Il neige dans ce poème, mais ce n’est pas une neige de saison — c’est une neige d’âme, un précipité de silences et de suaires, une blancheur en machine qui coud les plis d’une pensée embuée. Dès les premiers vers, Gilbert Bourson érige le paysage mental d’un hiver total, non comme événement climatique, mais comme effraction dans l’intériorité : « l’hiver neige sur l’âme en machine ». Ce n’est pas une saison, c’est un état. Il y a quelque chose d’organique, d’intime, dans cette neige-là — elle se loge dans les fibres, elle s’agrippe aux objets, elle colonise le langage.
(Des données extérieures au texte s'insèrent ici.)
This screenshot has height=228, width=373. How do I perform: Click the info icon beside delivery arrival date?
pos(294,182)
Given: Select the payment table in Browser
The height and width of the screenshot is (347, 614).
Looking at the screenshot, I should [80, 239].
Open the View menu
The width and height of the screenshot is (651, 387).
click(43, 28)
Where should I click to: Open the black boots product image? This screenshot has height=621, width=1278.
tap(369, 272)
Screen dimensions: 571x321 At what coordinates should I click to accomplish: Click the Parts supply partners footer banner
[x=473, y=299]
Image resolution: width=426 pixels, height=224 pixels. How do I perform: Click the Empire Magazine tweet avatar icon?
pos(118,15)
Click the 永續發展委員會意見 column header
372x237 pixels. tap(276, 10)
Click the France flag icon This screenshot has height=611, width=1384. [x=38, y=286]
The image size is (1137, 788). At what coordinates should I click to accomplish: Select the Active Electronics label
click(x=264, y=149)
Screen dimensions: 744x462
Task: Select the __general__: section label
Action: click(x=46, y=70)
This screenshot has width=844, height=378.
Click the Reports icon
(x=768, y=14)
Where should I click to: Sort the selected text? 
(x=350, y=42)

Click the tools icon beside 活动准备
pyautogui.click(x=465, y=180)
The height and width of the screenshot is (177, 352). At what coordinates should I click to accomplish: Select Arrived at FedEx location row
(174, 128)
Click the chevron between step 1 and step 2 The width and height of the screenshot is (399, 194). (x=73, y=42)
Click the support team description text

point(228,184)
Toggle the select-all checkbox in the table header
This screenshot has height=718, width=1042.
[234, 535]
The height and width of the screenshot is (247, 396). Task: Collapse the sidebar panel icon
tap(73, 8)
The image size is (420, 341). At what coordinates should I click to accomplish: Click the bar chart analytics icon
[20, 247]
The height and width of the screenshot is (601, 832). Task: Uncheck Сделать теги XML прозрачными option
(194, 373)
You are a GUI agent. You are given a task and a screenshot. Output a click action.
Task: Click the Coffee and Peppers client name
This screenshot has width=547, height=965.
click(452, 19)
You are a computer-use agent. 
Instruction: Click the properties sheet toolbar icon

Chez Bourson, l’hiver n’est pas un décor mais un personnage. Il enfile « les gants des lettres comme un vieux », image bouleversante d’un froid qui cherche le contact, la chaleur des inventions humaines, le tremblement des genoux. Le poème marche alors à tâtons dans une chambre imaginaire, espace d’ombre et de feu mêlés, où les rideaux deviennent givre, où le lit devient terre refaite à l’image de missives inachevées. Et ce mot, missive, vient souligner le geste scriptural qui travaille le texte en sourdine : écrire pour se lire, écrire pour s’étendre dans le linge encore tiède des jours. Une chambre, donc, mais traversée par le dehors, « la fenêtre au sexe de banquise », image à couper le souffle, où l’intime se cogne à la morsure du monde.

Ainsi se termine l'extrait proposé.